Obama Ad Says Romney Backed 'Sweatshop' Conditions in China

A hard-hitting new TV ad from the Obama campaign accuses Mitt Romney of profiting from and indirectly supporting "sweatshop conditions" at a Chinese appliance company in which his Bain Capital invested.

"A company called Global Tech maximized profits by paying its workers next to nothing under sweatshop conditions in China," the ad says, over file-photo images of distressed-looking Chinese factory workers.

"When Mitt Romney led Bain," it continues, "they saw Global Tech as a good investment, even knowing that the firm promoted its practice of exploiting low-wage labor to its investors."

The attack, ahead of the first presidential debate Wednesday, comes as Democrats renew scrutiny of Romney's foreign investments and private-sector business record at Bain, which the Republican nominee has made a centerpiece of his campaign.

The ad will begin running this week in New Hampshire, Virginia, Florida, Ohio, Iowa, Colorado, and Nevada - all states with sizable manufacturing sectors - the Obama campaign said.

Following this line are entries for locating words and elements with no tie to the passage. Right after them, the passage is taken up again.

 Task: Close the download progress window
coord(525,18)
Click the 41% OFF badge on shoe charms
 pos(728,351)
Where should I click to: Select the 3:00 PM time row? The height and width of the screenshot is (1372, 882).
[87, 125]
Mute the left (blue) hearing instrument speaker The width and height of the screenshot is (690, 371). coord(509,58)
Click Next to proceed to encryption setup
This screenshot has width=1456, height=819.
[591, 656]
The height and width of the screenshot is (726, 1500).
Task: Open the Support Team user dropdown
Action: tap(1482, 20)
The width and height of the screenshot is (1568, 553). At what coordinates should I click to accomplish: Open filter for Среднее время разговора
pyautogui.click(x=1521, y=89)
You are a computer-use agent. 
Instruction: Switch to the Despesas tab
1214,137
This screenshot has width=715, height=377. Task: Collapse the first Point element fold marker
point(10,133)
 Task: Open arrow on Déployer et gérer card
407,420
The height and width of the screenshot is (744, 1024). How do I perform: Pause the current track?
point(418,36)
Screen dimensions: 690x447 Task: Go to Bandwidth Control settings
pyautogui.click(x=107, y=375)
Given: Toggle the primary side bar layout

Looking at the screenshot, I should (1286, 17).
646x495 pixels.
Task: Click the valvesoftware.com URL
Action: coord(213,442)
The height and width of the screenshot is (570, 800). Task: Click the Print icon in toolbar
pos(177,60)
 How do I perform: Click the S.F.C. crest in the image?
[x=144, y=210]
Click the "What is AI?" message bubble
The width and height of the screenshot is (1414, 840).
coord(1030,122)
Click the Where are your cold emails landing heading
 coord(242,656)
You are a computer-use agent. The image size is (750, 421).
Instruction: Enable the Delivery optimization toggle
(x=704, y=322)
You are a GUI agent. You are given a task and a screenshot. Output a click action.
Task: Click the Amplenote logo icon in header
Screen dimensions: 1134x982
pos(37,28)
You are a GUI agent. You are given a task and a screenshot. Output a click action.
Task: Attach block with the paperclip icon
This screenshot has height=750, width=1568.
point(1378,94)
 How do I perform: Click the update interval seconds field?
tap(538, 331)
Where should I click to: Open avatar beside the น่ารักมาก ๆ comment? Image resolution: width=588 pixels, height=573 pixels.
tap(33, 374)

Romney's ties to Global Tech were first documented last month in a Boston Globe report that noted the appliance-maker promoted itself to investors by touting "inexpensive labor" as a top selling point. A 1998 company prospectus reviewed by the Globe also promoted the fact that the appliance-maker had an "overall effective tax rate that may be less than that of U.S. corporations."

Bain capital affiliate Brookside Capital Partners Fund, which listed Romney as its president and CEO at the time, bought a 6 percent share of Global Tech, according to Securities and Exchange Commission documents reviewed by the paper and ABC News.

The Obama campaign has seized upon the report to claim that Romney's investment activities facilitated the outsourcing of American jobs and working conditions many Americans would find deplorable. The prospectus obtained by the Globe described six-day work weeks with two 10-hour shifts per day and dormitory facilities that housed 3,700 workers.

Independent fact-checkers have, however, noted that there is no evidence Romney had an active role in sending any American jobs to China or in approving the specific investment in Global Tech.

"This is another 'overboard' ad from a president who is trying to distract from his failure to stand up to China," Romney spokeswoman Amanda Henneberg told ABC News.

"Four years ago, then candidate Barack Obama promised to take China to the mat, but refused to label China a currency manipulator because he didn't want them to be embarrassed," she said. "President Obama's failure to stand up to China has cost our country jobs and is one more reason that we can't have four more years like the last four years. Mitt Romney will stand up to China, label them a currency manipulator, protect our intellectual property, and ensure that more jobs stay in America."